Here, we take variant rs6717546 (G>A) as an example to demonstrate how to design sequence-specific dispensation orders in detail. Its flanking sequence is C[G/A]CTAA (Fig. 1c). There are two kinds of templates in the reaction, one is CGCTAA (we define it as T1) and the other is CACTAA (we define it as T2). The fragment is interrogated in the reverse direction, so that di-base dispensation order could be CX/TX or TX/CX. Generally, a peak equal to one base incorporation before the SNP site is functioned as a reference counterpart. Thus, AG is added at first to obtain reference peak AG1 (Fig. 2a). In the SNP position, we can choose to extend genotype G (or A) in the first cycle and then to extend genotype A (or G) in the second cycle. Here, di-base containing base C is chosen to extend genotype G in the first cycle. Since three di-bases (AC, CT, and CG) which contain base C are available to extend genotype G in the first cycle. Thus, di-base added in the first cycle can be discussed in three cases. Firstly, if AC is added in the first cycle, the encodings from T1 and T2 are AC1 and AC0, respectively (Fig. 2b). Di-base containing base T is further added to extend another part of templates containing genotype A. In such case, there are two di-bases (AT or TG) available. If AT is added in the second cycle, the encodings from T1 are AC1AT0 while the encodings from T2 are AC0AT1. The extensions are synchronized (Fig. 2c). If GT is added in the second cycle, the encodings from T1 are AC1TG1, while the encodings from T2 are AC0TG2. As shown in Fig. 2d, the extensions are also synchronized. Thus, the di-base dispensation orders AC/AT and AC/GT are suitable to genotype this SNP site. Secondly, if CT is added in the first cycle, the encodings from T1 and T2 are CT1 and CT1, respectively. Thus, the SNP genotypes will not be differentiated (Fig. 2e). Thirdly, if CG is added in the first cycle to extend templates containing variant G, the encodings from T1 and T2 are CG2 and CG0, respectively (Fig. 2f). We further add di-bases (AT or TG) containing base T to extend another part of the templates in the second cycle. If AT is added, the encodings from T1 are CG2AT3, while the encodings from T2 are CG0AT1. The extensions are not synchronized (Fig. 2g). If TG is added, the encodings from T1 are CG2TG0, while the encodings from T2 are CG0TG2. The extensions are synchronized (Fig. 2h). Thus, CG/GT is suitable to genotype the SNP site.

Fig. 2
figure 2

The procedure illustrates how to design sequence-specific di-base dispensation orders for analysis of SNP rs6717546 (its flanking sequence is C[G/A]CTAA) via pyrosequencing with di-base addition. (a) Di-base AG is added to obtain a reference counterpart AG1 before the SNP site. (b) Di-base AC is added in the first cycle. (c, d) After the addition of AC, di-base AT or TG is added in the second cycle. (e) Di-base CT is added. (f) Di-base CG is added. (g, h) After the addition of CG, di-base AT or TG is added in the second cycle

All in all, for analysis of any SNP, there are two items need to be emphasized. Firstly, a di-base in which the first and second bases are the same as (or complementary to) two allelic variants are not suitable to determine the given SNP. For example, if the genotype of a SNP is G/A, di-bases GA and AG (or di-bases CT and TC) addition does not work (Fig. 2e). Secondly, if the number of two-color codes obtained from two different kinds of templates at the SNP sites is equal under a given order of di-base dispensation, the extensions would be synchronized. For example, when AC/GT is added at the SNP site G/A, the encodings from part of the templates are AC1GT1, while the encodings from the remaining templates are AC0GT2. The number of two-color codes at the SNP site from the two different kinds of templates is 2 and 2, respectively. Thus, this order of di-base dispensation would be suitable to genotype the SNPs.

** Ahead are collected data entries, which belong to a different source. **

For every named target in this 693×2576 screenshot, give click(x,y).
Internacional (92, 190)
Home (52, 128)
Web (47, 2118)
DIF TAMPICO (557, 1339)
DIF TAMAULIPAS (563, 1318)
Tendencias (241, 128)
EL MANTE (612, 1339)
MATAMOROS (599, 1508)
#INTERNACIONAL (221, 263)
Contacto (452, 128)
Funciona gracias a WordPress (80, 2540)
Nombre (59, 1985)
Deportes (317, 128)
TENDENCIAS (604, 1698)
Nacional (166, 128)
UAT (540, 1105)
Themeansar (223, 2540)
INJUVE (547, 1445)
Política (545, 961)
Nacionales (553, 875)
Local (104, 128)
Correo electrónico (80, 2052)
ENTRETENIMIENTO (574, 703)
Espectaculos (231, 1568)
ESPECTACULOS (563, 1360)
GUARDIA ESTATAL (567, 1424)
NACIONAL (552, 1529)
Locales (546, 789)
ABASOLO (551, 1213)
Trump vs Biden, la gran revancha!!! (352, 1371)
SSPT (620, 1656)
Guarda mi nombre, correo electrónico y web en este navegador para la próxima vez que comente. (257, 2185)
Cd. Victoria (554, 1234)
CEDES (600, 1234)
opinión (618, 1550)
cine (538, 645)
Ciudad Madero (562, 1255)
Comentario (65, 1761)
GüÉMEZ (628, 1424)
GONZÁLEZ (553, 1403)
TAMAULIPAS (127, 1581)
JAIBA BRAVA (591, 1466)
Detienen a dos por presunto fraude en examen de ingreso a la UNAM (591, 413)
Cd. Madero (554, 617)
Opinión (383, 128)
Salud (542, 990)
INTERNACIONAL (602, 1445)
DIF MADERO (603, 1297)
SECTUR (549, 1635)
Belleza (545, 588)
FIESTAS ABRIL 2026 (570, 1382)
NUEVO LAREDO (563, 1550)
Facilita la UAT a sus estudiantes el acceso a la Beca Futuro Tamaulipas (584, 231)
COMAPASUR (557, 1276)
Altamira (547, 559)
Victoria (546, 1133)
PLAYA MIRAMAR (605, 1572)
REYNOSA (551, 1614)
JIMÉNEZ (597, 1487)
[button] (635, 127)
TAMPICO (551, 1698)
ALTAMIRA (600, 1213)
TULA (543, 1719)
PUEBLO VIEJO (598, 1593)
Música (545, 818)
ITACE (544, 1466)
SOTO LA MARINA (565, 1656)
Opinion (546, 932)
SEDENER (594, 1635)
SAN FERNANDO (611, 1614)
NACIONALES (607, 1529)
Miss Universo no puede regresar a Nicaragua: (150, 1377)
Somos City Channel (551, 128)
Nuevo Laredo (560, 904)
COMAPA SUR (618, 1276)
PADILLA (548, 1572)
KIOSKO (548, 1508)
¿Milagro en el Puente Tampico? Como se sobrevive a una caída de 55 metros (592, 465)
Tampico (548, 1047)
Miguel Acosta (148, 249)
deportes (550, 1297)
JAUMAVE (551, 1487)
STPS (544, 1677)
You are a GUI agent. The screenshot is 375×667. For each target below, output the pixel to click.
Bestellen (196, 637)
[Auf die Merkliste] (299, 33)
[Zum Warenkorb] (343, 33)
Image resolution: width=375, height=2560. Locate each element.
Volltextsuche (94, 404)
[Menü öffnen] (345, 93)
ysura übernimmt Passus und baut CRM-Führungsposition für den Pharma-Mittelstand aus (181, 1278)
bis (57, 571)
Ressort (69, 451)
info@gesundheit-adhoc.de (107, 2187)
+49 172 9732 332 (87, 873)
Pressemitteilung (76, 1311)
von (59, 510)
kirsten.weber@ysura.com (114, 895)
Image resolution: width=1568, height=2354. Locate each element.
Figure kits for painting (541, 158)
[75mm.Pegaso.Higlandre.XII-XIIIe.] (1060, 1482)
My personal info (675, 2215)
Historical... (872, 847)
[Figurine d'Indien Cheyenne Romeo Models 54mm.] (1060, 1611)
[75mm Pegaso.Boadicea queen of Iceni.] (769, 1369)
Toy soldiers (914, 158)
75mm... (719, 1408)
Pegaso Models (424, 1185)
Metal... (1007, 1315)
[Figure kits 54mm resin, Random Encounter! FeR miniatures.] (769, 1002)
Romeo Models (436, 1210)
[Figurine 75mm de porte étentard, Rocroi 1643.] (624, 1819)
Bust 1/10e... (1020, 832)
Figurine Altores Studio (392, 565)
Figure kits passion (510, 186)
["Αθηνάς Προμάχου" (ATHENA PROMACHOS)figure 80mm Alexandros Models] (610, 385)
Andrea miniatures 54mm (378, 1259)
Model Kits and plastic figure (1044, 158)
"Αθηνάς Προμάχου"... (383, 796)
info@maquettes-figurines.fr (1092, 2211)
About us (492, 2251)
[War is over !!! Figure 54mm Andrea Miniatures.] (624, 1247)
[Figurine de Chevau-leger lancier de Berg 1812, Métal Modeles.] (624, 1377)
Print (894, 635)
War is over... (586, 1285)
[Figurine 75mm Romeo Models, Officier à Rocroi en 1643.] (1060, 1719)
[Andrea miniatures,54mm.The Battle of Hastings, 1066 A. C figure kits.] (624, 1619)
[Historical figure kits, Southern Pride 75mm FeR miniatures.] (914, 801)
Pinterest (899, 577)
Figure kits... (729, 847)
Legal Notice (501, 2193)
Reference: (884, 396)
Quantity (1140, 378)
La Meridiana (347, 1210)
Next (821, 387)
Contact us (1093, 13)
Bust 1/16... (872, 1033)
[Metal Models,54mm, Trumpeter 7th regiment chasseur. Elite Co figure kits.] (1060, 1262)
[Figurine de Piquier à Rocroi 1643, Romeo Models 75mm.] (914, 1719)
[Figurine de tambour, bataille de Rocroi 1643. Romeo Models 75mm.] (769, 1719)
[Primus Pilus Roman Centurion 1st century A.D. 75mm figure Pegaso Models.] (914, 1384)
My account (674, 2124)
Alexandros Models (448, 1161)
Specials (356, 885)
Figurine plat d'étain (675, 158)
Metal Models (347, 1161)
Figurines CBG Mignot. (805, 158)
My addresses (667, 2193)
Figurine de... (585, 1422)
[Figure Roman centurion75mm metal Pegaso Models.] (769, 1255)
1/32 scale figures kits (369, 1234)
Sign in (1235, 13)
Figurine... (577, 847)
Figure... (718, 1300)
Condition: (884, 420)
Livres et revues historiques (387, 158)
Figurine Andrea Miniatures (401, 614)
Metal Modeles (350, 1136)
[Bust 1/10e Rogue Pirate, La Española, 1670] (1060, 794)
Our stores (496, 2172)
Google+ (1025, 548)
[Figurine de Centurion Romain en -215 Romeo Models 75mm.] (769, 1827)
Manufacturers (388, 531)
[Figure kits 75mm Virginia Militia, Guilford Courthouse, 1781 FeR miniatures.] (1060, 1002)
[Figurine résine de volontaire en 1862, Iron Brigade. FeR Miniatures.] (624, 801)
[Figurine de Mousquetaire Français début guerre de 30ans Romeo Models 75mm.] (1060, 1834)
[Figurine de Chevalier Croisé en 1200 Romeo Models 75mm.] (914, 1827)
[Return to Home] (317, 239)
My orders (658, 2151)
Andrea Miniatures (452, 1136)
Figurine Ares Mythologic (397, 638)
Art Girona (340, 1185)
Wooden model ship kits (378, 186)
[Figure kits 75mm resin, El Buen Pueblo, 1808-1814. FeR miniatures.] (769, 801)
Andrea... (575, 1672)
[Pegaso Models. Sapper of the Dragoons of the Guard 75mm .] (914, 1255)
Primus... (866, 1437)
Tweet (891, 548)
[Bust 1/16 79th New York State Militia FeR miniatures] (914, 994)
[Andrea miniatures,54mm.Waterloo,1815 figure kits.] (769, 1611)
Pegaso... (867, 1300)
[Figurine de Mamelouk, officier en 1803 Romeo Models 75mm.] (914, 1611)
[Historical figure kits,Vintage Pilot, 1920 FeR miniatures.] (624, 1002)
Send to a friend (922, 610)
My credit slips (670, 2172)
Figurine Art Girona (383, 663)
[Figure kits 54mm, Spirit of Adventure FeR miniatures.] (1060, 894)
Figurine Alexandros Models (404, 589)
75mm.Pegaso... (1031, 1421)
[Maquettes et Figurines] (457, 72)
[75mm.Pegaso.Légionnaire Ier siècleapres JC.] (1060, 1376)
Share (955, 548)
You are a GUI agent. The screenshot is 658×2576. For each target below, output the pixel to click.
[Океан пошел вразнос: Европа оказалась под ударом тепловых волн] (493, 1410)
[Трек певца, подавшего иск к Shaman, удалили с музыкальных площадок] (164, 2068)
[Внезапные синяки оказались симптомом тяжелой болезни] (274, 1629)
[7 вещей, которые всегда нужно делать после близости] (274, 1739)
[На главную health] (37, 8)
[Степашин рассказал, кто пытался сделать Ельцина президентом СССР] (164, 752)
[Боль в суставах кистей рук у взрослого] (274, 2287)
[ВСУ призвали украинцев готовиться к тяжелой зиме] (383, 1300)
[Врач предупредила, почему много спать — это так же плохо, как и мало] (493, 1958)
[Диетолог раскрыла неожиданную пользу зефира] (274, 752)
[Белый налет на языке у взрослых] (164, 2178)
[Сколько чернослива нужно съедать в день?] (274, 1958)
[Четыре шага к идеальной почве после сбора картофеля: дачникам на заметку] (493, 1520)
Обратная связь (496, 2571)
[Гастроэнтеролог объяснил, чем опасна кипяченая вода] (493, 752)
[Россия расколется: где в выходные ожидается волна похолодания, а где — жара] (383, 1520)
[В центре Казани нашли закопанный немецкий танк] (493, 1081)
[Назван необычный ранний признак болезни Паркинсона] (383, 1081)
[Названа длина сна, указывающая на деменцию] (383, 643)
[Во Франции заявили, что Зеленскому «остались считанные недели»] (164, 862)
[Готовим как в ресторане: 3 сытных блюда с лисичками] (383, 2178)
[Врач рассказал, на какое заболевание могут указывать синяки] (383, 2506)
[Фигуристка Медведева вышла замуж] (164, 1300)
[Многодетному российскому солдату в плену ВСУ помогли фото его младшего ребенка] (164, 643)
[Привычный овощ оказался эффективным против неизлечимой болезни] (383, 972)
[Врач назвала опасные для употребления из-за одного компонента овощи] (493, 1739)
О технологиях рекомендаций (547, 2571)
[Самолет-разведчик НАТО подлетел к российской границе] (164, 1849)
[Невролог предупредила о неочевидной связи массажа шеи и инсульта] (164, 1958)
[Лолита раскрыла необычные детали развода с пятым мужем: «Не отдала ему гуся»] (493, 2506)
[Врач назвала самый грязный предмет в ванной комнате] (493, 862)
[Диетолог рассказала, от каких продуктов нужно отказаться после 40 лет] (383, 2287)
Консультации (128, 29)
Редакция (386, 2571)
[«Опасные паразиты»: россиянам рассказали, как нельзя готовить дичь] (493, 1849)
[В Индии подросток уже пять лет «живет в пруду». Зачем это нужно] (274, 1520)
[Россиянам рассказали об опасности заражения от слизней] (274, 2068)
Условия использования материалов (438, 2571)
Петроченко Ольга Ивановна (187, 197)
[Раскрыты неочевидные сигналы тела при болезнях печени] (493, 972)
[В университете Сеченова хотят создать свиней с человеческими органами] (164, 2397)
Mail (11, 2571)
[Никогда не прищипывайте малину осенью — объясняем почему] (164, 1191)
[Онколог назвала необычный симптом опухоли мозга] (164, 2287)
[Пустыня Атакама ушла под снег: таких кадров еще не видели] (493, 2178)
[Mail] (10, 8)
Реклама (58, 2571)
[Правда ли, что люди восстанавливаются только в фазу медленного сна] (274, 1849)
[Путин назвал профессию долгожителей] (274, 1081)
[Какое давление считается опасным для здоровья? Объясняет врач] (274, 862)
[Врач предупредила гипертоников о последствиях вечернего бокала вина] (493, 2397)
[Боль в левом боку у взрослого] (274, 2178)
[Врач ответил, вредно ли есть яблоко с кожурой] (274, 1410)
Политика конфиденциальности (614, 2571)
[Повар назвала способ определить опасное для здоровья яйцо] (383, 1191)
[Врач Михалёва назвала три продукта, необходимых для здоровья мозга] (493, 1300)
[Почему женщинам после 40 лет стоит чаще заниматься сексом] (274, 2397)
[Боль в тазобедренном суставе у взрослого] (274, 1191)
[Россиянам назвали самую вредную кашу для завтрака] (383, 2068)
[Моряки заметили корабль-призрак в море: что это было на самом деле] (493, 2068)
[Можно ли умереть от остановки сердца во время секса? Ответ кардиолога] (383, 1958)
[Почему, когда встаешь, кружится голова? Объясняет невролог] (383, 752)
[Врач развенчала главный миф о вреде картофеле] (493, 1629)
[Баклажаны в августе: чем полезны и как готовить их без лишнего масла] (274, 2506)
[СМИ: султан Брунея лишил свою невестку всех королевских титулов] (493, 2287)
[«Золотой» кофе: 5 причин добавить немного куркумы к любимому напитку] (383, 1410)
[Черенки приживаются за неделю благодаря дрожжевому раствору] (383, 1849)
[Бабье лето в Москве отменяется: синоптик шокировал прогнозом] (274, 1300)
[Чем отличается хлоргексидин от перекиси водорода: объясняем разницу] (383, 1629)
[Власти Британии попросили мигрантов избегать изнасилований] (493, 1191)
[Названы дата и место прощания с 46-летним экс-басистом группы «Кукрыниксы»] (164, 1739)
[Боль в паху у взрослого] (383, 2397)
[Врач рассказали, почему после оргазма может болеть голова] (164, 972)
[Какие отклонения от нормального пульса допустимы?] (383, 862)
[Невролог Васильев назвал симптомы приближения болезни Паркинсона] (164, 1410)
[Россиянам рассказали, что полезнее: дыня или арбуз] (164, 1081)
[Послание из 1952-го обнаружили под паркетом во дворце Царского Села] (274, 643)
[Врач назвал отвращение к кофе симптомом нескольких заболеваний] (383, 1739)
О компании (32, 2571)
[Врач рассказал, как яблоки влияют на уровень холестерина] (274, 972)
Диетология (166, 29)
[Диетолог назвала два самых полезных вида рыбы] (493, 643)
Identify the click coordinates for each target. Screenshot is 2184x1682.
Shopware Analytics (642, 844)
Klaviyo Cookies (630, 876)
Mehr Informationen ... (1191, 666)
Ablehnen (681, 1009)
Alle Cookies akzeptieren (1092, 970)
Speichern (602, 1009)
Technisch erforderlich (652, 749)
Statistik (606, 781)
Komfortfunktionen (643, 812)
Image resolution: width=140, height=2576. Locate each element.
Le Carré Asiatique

When proper order of di-base addition is chosen to analyze the same amount of DNA template, much higher signal intensities will be produced in the SNP position compared to conventional pyrosequencing. Take variant rs6717546 as an example, in the case of heterozygous G/A, two codes equal to 0.5 peak height of C and T were obtained in the SNP position by conventional pyrosequencing (Fig. 1c). In contrast, two two-color codes equal to 1 peak height of CG and TG were obtained when di-bases AG/CG/TG are sequentially added (Fig. 2h). Obviously, the signal intensities of pyrosequencing with di-base addition are twice that of conventional pyrosequencing.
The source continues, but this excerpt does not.